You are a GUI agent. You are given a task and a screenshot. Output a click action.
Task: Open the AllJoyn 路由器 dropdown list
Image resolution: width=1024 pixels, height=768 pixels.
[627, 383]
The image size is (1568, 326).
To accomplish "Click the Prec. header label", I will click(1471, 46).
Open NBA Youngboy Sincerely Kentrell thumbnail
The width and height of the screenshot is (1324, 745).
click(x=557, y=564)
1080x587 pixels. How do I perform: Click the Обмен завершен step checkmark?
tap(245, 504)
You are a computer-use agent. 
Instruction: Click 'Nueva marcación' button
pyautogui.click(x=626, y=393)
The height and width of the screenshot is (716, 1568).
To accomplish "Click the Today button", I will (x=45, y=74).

* * * * *

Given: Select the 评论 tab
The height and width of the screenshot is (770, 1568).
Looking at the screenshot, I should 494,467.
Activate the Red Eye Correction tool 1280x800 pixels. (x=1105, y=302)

* * * * *

■ **Problem statement**
Can you render the items from the line with "Given: Select the 评论 tab" through the line with "Activate the Red" as a JSON list of strings, one string per line and no blank lines?

■ **Completed task**
[
  "Given: Select the 评论 tab",
  "The height and width of the screenshot is (770, 1568).",
  "Looking at the screenshot, I should 494,467.",
  "Activate the Red Eye Correction tool 1280x800 pixels. (x=1105, y=302)"
]